On balance, a British withdrawal from the EU would bolster Russia’s preferred geopolitical narratives and make it more difficult for the West to counter Russian power plays, argues James Nixey, Head of the Russia and Eurasia Program at Chatham House, the London-based foreign policy think-tank.
“Few people on either side of the referendum debate, and in Europe more widely, have realized that Russia is actively engaged in harming the West with a variety of measures from cyber attacks to financial corrosion to propaganda dissemination – all types of coercion in their own way,” he writes:
The necessary and inevitable operational conclusion has most certainly not yet been reached (because it is unpalatable): that the West, eventually, will have no choice but to degrade Russia’s economy, through sanctions and other pressure points, to the point where it backs down – that is, assuming the West wishes to retain the post-Cold War security system and defend the sovereignty of the nation states around Russia borders that the Kremlin wishes to control.

◆ Data lines
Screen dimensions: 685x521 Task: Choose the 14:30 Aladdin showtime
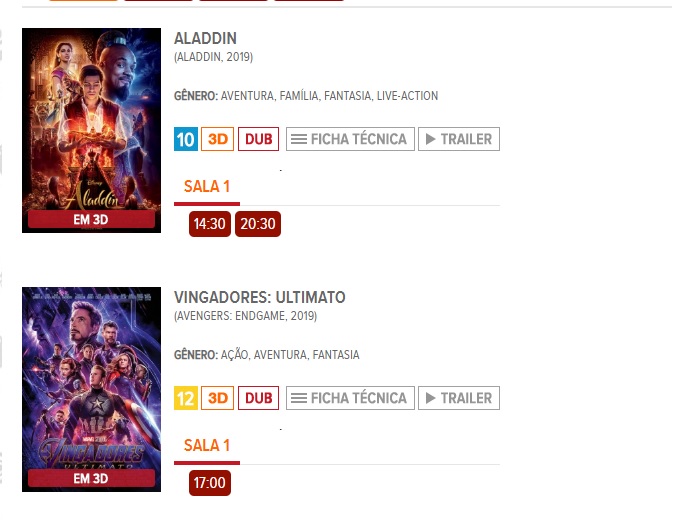(x=210, y=224)
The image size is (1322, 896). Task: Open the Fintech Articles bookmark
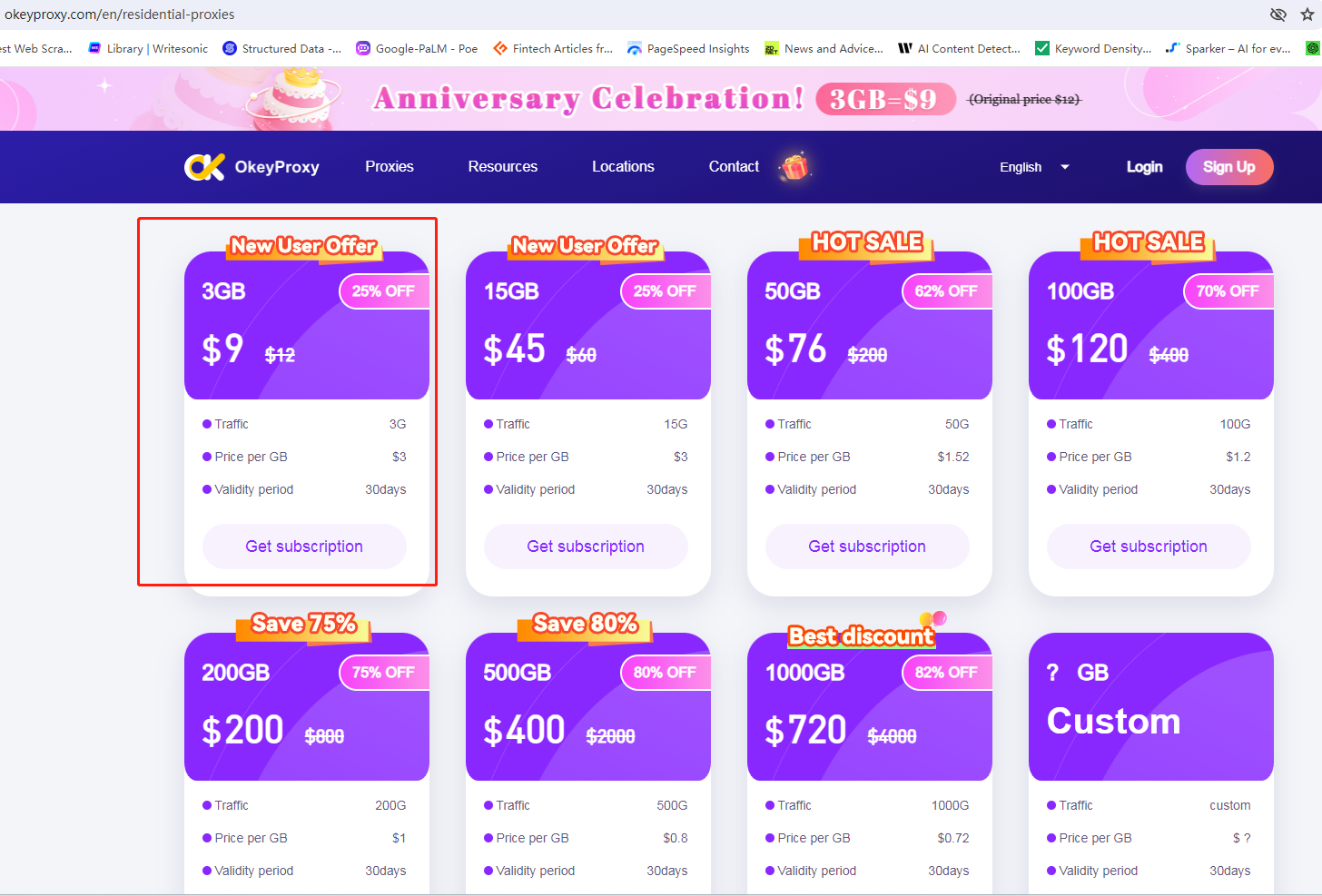(553, 49)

◆ Set tasks
(a) In the text about Russia and the EU referendum, copy word for word everything from "On balance, a" to "foreign policy think-tank.".
(b) Which measures does the text about Russia and the EU referendum say Russia uses to harm the West? List them all.
(c) Write what comes next in the text about Russia and the EU referendum, starting after its last sentence.

◆ Results for the exercise
(a)
On balance, a British withdrawal from the EU would bolster Russia’s preferred geopolitical narratives and make it more difficult for the West to counter Russian power plays, argues James Nixey, Head of the Russia and Eurasia Program at Chatham House, the London-based foreign policy think-tank.

(b)
- cyber attacks
- financial corrosion
- propaganda dissemination

(c)
Over the past two years, as the Kremlin has annexed Crimea, waged a war of aggression against Ukraine, intervened in Syria, and otherwise threatened Euro-Atlantic security, the situation inside Russia has deteriorated. President Vladimir Putin’s authoritarianism has intensified, notes Andrew Foxall, director of the Russia Studies Centre at The Henry Jackson Society.
As anti-Westernism has become widespread and authorities have argued in favor of returning to “traditional values” at a time of worsening economic conditions, Putin has consolidated society around his regime—critical voices are now treated like enemies of the state. In doing so, he has revived the tradition of using history as a political weapon, he writes for The American Interest:
Putin has, to be sure, used history throughout his 16 years in power as a means of self-assertion, preserving the current political system, and legitimizing the Kremlin’s actions. But his recent manipulation of history poses a growing challenge for the West, since it helps to sustain the Kremlin’s confrontational foreign policy and fuel anti-Western sentiments within Russian society. RTWT
German Chancellor Angela Merkel is behind a move to offer the Kremlin a way out of isolation, one that reflects the need “to preserve the unity of the West (and above all the European Union)” and reflects fears that an “isolated Russia will become still more aggressive,” says analyst Lilia Shevtsova (right).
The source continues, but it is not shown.